That conservativeness has extended to availability of capital.

"Wall Street money has become dramatically more difficult to obtain. That in and of itself helps drive cap rates up," said Peter Holmes, c.o.o. of HotelBrokerOne. "Once it becomes more difficult to obtain the financing, even if the financing doesn't cost more to obtain, the difficulty factor leads to the perception that the market is in trouble."

Questionable future


Eaton PKF CAPITAL
Just as whether the U.S. economy is in a recession or not is disputed, the health of the hospitality industry also can be disputed. Fundamentals of the industry, such as average daily rate and revenue per available room, still are anticipated to grow, but not at previous rates. According to Smith Travel Research, the first 60 days of 2008 saw a 3.2-percent RevPAR gain—a marked decrease from 2007 year-end numbers that pegged RevPAR at 5.7 percent—and a 5-percent boost in ADR, which is lower than last year's 5.9 percent.

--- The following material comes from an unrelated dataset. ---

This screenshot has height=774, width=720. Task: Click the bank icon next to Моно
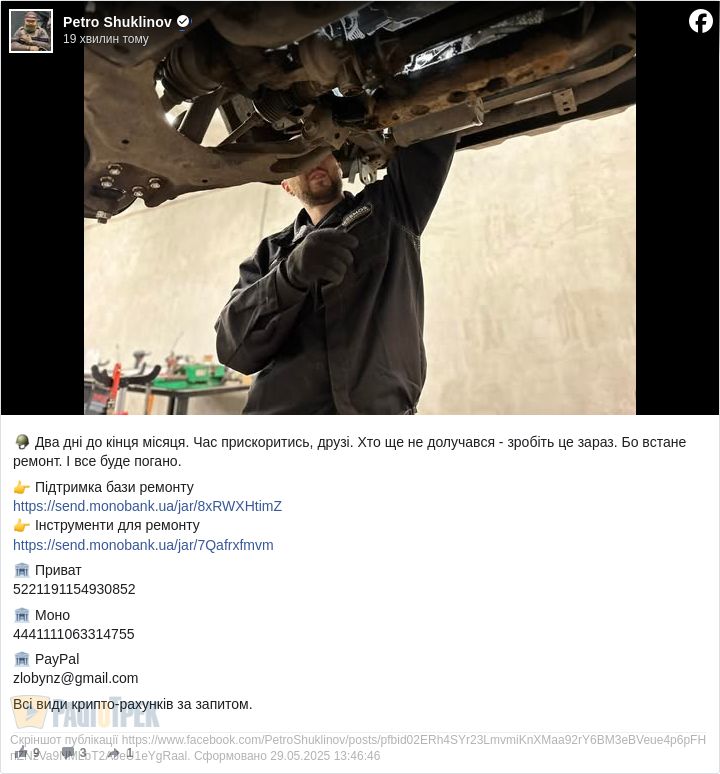tap(22, 615)
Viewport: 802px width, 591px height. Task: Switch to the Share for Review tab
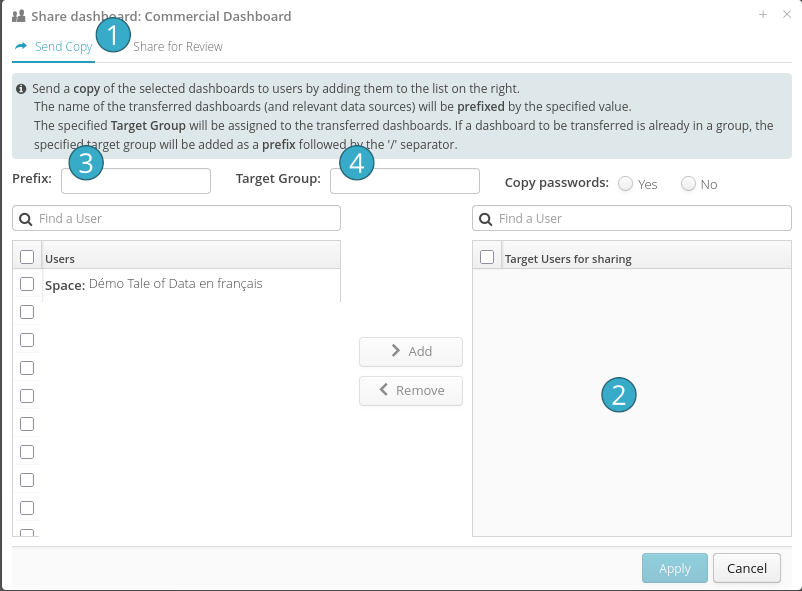(x=177, y=47)
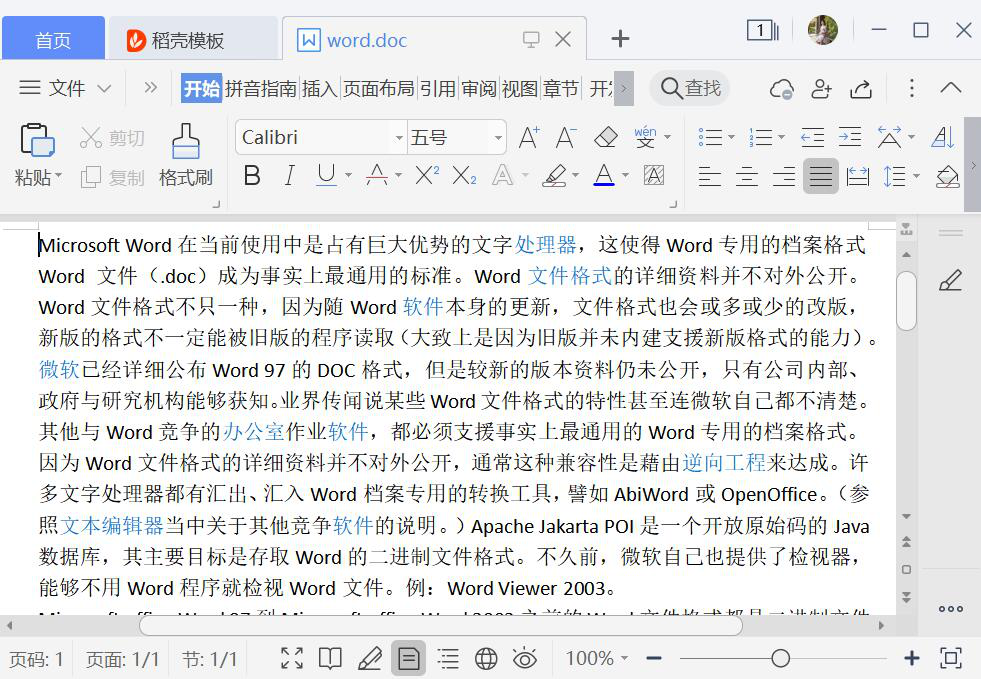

Some statistics, such as occupancy, already have shown a decline: STR's numbers put occupancy down 1.7 percent in the first two months of 2008.

Supply and demand factors, however, remain relatively strong: PKF predicted supply in 2008 will increase 2.9 percent over 2007, and demand will increase 0.9 percent from last year.

Cap rates, while on the increase, are at the third-lowest rate since PKF's survey started in 1995. In 2005, cap rates fell below 10 percent for the first time since the survey's inception. Its rise, however, still might cause concern and have an impact on the industry.